• What to work on: Copy every line in the records below that contains the word "computer".
** Provided entries follows **
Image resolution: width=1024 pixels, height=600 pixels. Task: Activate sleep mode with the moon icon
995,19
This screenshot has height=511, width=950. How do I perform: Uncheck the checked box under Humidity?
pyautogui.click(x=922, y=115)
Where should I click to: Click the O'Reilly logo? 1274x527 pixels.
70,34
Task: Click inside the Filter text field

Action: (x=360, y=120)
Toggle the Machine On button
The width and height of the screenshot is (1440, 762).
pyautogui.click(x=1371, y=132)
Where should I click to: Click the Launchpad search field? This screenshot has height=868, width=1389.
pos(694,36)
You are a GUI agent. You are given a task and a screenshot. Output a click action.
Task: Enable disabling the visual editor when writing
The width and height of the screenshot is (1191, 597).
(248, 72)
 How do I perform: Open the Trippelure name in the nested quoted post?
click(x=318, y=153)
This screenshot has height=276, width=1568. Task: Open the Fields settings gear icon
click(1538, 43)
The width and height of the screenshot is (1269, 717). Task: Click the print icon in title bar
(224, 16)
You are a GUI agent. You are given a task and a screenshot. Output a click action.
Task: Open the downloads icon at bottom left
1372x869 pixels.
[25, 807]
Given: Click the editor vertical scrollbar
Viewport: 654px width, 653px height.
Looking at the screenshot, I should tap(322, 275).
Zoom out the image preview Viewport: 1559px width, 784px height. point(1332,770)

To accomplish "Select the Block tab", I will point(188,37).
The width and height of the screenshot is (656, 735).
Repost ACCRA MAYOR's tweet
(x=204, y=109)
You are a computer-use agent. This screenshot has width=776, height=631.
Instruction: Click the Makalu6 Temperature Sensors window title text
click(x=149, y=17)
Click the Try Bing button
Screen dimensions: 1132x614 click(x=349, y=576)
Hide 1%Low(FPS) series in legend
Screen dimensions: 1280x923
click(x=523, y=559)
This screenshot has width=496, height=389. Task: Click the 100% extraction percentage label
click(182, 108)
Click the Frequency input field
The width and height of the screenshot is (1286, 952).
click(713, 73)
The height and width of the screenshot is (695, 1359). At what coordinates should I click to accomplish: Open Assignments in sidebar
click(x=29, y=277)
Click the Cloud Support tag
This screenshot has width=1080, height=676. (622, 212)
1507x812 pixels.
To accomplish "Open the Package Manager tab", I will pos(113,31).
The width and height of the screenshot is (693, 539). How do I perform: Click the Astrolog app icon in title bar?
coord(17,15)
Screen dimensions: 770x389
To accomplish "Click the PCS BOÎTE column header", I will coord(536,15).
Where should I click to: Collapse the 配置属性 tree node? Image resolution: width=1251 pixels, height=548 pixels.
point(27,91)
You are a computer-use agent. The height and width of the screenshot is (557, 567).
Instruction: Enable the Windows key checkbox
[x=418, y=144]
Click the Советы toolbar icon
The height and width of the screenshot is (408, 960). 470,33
** End of Provided entries **
• Written answer:
You are a computer-use agent. This screenshot has width=776, height=631.
You are a computer-use agent. The height and width of the screenshot is (557, 567).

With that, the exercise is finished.